Stored items
************
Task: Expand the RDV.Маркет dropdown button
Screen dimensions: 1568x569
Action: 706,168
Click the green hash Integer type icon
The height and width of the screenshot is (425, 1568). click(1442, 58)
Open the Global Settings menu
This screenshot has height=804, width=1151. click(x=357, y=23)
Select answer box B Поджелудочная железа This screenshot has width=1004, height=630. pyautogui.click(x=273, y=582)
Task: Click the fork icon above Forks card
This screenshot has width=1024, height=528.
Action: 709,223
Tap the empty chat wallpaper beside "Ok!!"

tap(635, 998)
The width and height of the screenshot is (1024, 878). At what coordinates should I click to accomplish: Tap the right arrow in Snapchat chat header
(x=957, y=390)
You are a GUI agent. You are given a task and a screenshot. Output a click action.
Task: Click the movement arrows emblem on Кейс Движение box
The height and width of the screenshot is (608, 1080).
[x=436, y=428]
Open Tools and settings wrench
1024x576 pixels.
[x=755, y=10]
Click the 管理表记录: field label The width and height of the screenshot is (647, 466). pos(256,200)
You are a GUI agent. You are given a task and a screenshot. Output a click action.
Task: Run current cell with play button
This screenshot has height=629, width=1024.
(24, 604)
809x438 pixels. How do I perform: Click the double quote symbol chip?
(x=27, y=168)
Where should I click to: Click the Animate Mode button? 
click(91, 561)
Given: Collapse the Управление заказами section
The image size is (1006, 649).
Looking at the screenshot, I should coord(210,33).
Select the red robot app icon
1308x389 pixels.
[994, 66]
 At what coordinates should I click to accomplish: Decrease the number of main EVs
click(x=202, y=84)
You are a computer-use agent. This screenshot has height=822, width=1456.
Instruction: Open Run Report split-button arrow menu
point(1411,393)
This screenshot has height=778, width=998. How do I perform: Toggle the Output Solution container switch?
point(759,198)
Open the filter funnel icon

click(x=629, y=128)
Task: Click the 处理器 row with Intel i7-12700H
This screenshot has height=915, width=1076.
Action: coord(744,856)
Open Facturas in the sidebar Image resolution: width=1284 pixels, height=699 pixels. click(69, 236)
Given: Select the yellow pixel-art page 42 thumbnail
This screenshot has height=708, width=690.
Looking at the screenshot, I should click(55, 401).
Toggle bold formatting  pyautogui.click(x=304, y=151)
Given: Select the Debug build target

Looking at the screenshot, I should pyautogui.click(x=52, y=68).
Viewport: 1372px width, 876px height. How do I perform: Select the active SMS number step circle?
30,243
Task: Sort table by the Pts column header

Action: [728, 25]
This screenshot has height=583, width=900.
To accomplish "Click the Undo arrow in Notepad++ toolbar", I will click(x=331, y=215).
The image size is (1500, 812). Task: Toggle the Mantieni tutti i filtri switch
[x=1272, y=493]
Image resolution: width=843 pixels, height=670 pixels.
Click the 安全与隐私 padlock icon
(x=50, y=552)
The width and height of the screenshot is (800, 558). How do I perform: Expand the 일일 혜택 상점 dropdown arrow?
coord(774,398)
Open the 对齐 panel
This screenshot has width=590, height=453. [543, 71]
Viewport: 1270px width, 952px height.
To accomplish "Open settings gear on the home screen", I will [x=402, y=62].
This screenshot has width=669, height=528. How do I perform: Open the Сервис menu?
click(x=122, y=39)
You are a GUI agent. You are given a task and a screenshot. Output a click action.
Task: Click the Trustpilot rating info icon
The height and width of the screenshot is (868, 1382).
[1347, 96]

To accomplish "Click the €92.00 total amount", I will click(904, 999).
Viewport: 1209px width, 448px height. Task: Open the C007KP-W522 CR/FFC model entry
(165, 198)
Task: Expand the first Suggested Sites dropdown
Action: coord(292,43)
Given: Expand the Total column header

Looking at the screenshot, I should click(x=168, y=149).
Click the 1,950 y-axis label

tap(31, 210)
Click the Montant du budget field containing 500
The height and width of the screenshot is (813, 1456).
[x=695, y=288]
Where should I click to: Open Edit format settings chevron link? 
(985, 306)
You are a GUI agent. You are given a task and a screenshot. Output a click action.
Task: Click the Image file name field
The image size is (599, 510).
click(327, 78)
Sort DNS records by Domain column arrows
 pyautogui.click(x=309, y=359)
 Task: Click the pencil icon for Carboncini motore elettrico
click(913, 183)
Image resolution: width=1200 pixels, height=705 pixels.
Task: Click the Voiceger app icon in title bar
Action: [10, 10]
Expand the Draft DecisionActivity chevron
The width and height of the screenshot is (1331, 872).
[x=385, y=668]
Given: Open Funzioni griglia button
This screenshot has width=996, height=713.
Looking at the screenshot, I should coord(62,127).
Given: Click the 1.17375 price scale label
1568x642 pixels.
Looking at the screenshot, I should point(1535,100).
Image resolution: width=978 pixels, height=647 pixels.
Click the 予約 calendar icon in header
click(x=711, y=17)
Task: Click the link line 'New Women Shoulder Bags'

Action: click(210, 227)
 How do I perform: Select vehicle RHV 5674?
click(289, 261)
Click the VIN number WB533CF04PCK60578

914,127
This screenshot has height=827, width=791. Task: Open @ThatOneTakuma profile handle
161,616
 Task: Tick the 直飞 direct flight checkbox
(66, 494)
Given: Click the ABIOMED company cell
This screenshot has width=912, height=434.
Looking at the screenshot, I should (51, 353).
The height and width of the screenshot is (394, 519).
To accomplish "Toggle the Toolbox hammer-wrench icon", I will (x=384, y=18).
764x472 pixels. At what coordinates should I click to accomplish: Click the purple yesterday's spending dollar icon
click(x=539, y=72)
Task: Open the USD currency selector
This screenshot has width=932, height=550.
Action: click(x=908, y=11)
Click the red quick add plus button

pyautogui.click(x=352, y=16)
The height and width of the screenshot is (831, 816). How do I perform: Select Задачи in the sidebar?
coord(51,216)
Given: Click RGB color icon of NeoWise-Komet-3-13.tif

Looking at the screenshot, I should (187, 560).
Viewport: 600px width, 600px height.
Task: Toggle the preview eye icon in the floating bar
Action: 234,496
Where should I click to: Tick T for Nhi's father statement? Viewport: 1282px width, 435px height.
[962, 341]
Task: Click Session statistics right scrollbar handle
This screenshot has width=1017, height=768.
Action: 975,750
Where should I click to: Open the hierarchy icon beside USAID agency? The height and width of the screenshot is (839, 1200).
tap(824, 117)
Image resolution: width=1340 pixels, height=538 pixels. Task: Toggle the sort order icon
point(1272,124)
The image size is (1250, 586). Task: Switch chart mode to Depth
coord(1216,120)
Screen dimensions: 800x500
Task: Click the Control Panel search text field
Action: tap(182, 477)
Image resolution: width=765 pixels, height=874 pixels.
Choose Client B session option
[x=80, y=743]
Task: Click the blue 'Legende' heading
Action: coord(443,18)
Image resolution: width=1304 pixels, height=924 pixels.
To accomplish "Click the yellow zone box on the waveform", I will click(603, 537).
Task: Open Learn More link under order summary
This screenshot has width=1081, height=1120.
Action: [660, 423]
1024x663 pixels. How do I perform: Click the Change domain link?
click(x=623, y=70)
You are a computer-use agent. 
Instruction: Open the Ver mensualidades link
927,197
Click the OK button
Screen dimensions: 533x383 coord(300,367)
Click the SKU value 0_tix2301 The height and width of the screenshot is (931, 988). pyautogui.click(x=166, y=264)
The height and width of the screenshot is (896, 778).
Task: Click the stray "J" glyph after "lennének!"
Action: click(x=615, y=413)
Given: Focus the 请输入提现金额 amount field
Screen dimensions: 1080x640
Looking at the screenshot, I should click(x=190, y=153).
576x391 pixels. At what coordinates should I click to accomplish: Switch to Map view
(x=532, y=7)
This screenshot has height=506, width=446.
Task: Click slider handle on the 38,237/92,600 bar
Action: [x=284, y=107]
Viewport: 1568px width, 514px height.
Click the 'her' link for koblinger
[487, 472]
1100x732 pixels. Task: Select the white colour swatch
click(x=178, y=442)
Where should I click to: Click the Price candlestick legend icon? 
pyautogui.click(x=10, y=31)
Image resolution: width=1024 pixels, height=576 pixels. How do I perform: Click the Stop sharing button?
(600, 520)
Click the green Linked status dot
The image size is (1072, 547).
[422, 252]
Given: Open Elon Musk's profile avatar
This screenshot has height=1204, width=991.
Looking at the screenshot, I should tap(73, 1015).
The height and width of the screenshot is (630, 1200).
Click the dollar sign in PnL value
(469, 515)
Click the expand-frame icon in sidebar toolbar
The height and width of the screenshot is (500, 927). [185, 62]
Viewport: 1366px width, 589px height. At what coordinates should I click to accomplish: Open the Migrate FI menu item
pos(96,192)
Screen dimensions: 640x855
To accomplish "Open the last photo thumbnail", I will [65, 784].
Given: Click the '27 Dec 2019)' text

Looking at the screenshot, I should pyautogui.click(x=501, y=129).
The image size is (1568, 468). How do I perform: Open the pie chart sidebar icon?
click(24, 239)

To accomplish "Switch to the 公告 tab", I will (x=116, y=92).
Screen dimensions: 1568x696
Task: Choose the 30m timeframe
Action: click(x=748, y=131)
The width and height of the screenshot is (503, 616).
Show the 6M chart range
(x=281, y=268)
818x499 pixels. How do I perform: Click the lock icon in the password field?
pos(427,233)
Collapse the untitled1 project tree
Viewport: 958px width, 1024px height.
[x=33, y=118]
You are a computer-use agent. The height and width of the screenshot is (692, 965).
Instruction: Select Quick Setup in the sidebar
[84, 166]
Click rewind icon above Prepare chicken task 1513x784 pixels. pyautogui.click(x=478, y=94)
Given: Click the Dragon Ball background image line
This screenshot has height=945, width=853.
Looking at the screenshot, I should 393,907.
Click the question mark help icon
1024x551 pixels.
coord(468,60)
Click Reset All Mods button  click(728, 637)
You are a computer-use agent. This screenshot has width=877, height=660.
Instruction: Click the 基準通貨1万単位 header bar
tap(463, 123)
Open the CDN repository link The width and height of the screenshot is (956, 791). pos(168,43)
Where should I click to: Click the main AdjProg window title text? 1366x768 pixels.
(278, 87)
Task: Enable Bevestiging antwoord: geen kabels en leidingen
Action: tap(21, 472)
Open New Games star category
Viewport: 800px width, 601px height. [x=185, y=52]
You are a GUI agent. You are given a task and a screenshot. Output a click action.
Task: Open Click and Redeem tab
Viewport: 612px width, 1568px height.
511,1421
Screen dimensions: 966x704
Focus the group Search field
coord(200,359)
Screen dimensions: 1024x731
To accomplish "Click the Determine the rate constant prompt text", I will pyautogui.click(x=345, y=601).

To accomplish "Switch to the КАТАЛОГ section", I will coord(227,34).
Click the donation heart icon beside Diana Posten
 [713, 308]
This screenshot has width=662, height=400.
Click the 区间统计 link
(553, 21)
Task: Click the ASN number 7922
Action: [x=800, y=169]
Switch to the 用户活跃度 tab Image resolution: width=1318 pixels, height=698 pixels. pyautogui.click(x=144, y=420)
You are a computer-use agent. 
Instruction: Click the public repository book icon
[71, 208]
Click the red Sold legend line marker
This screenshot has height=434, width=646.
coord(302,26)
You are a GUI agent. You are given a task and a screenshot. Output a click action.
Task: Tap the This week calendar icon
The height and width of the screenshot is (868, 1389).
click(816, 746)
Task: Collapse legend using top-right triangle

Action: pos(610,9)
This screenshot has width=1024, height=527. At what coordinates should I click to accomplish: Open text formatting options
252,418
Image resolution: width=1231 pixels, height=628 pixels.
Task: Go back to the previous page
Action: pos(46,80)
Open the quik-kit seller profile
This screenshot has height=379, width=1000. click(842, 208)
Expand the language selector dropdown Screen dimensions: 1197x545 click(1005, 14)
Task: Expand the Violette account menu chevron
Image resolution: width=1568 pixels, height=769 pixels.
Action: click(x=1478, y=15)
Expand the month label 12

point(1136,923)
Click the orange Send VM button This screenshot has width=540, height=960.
************
**EXERCISE BRIEF**
Please print the lines from the start of the records up to and including the line with "Select answer box", copying each one exactly and leaving out the rest.

**FINAL ANSWER**
Task: Expand the RDV.Маркет dropdown button
Screen dimensions: 1568x569
Action: 706,168
Click the green hash Integer type icon
The height and width of the screenshot is (425, 1568). click(1442, 58)
Open the Global Settings menu
This screenshot has height=804, width=1151. click(x=357, y=23)
Select answer box B Поджелудочная железа This screenshot has width=1004, height=630. pyautogui.click(x=273, y=582)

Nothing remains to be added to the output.